Set the JUNIT_HOME environment variable or update the *build.xml file of the project in a similar fashion as explained for jpf-core.
Finally, go to the jpf-symbc directory and execute:
```
   ant test 
```
If the test target generates errors then executing ant build would be sufficient (considering no build errors were found). With this, SPF should be available.

jpf-symspark

This is the module that we developed based on SPF. It provides the mechanisms to carry out symbolic executions of Spark programs. The installation steps follow the same pattern as in the case of jpf-symbc.

Clone the jpf-symspark project from our hosted repository on the same root directory where jpf-core and jpf-symbc were cloned
```
  https://github.com/omrsin/jpf-symspark.git
```
Update the site.properties file as suggested in the official JPF site. Every time a new module is downloaded this file must be updated. Make sure to be pointing the jpf-symspark property to the directory where the project was cloned.
Build the jpf-symspark project. Go to the directory where it is located and execute
```
  ant test
```
In order to test if the build was successful, go to the jpf-symspark directory and execute
```
  java -jar build/RunJPF.jar |
  	src/examples/de/tudarmstadt/thesis/symspark/examples/java/applied/WordCountExample.jpf
```
This will execute an analysis on an example program and produce a reduced input dataset that explores all possible paths.

eclipse-jpf (optional)

Be sure to install jpf-core before installing the plugin.

This is very simple and it is the most convenient way to run the analyses. In Eclipse, go to Help -> Install New Software and add the following update site http://babelfish.arc.nasa.gov/trac/jpf/raw-attachment/wiki/projects/eclipse-jpf/update. Finally install the corresponding plugin.

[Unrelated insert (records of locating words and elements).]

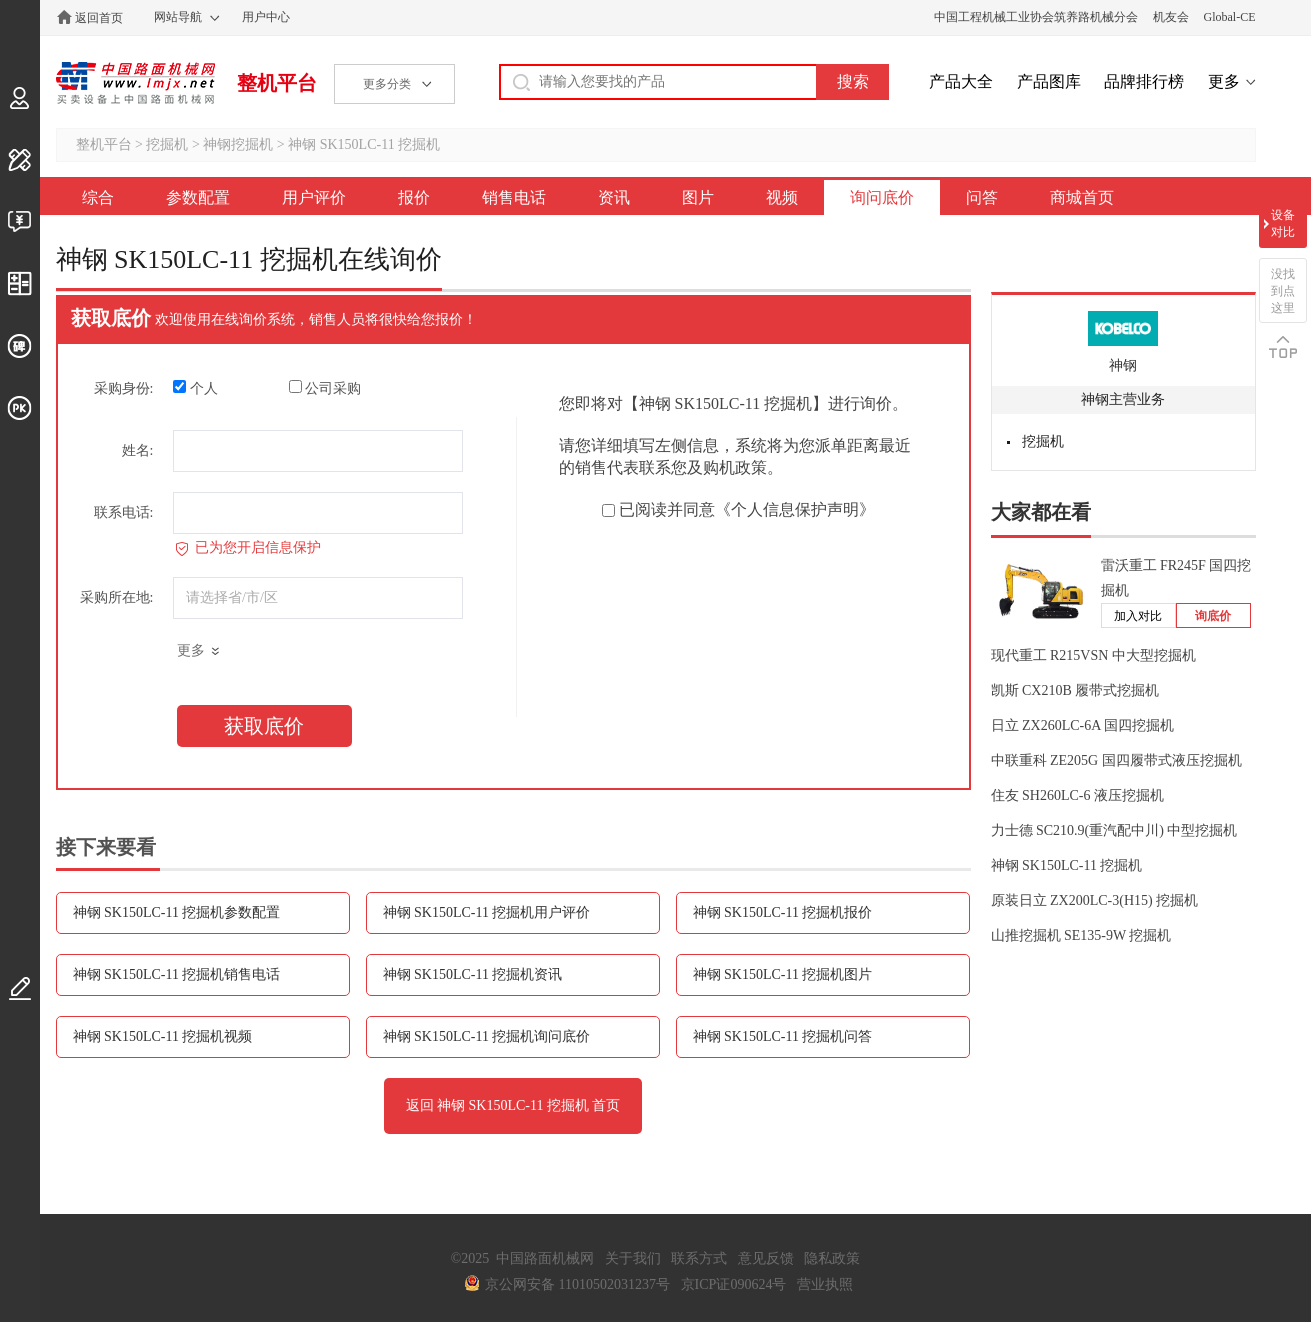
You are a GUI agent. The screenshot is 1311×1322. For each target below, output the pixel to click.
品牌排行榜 (1144, 81)
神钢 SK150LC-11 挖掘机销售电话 (177, 974)
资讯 (614, 197)
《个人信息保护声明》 (795, 509)
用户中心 (266, 17)
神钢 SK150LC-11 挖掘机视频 (163, 1036)
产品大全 (961, 81)
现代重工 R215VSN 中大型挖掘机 (1093, 655)
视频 (782, 197)
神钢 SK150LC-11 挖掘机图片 (783, 974)
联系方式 (699, 1258)
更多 (1224, 81)
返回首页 (99, 18)
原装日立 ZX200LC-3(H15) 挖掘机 (1095, 900)
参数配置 (198, 197)
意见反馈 (766, 1258)
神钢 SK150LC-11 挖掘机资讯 (473, 974)
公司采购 (325, 388)
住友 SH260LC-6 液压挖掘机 (1077, 795)
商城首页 (1082, 197)
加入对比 (1138, 616)
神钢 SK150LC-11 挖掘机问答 (783, 1036)
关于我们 (633, 1258)
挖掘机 (167, 144)
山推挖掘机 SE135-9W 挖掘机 (1081, 935)
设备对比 (1283, 223)
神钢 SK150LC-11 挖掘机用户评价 (487, 912)
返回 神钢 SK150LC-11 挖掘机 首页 (513, 1105)
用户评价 (314, 197)
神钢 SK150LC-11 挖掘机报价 (783, 912)
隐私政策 (832, 1258)
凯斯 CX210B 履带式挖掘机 (1075, 690)
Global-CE (1230, 17)
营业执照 (825, 1284)
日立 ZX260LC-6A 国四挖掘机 (1083, 725)
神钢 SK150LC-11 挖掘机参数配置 (177, 912)
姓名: (138, 450)
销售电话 (514, 197)
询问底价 (882, 197)
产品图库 (1049, 81)
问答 (982, 197)
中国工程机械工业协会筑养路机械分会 (1036, 17)
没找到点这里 (1283, 291)
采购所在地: (117, 597)
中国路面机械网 (135, 83)
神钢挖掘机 (238, 144)
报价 (414, 197)
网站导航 (178, 17)
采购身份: (124, 388)
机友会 (1171, 17)
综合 (98, 197)
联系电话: (124, 512)
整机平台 (277, 83)
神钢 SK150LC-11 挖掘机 (364, 144)
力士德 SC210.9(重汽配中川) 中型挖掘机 (1114, 830)
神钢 (1123, 365)
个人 (195, 388)
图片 (698, 197)
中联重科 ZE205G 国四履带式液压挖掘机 (1116, 760)
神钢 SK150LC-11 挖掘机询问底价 (487, 1036)
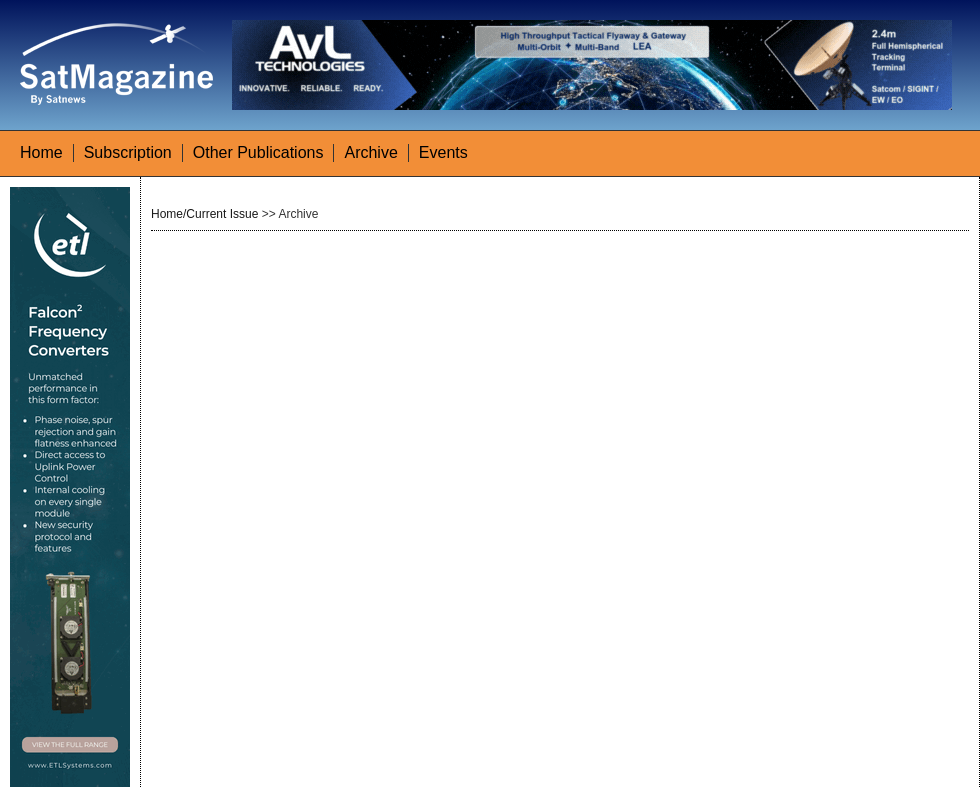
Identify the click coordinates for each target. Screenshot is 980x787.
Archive (370, 152)
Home (41, 152)
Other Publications (258, 152)
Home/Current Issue (204, 214)
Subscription (128, 152)
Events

The analyses can be run by right-clicking a jpf file and choosing the option Verify.

Usage

The JPF-SymSpark module is used in a similar way as SPF. However, some additional .properties were added to the \textit{properties} file of the module or must be included in the .jpf file used for a particular analysis in order execute correctly.

The properties used are:

spark.methods: Used to indicate which spark operations are to be analyzed by the module. Every time a Spark operation with this name is found in the program it will be executed symbolically. This option replaces the use of the symbolic.method property used by SPF given that the target methods to be analyzed will be set dynamically during the analysis based on the spark operations defined. The values supported for this property are: filter, map, reduce and flatMap; multiple values must be separated with a semicolon.
spark.reduce.iterations: Used to indicate how many iterations of a reduce action will be analyzed. The value must be greater than 0. This option is only relevant if the reduce action was included among the methods to be analyzed in the spark.methods property.
listener: Defines the listener to be used during the analysis. By default, the module uses the SparkMethodListener as defined in its .properties file.
jvm.insn_factory.class: This property is used to specify the instruction factory used by the module. By default, the module uses the SparkSymbolicInstructionFactory as defined in the .properties file.

Other SPF specific properties are still supported.

The analysis can be run by means of the previously mentioned Eclipse plug-in or by execution through the command line as shown in the installation steps. Additional examples can be found in the examples directory of the JPF-SymSpark} module.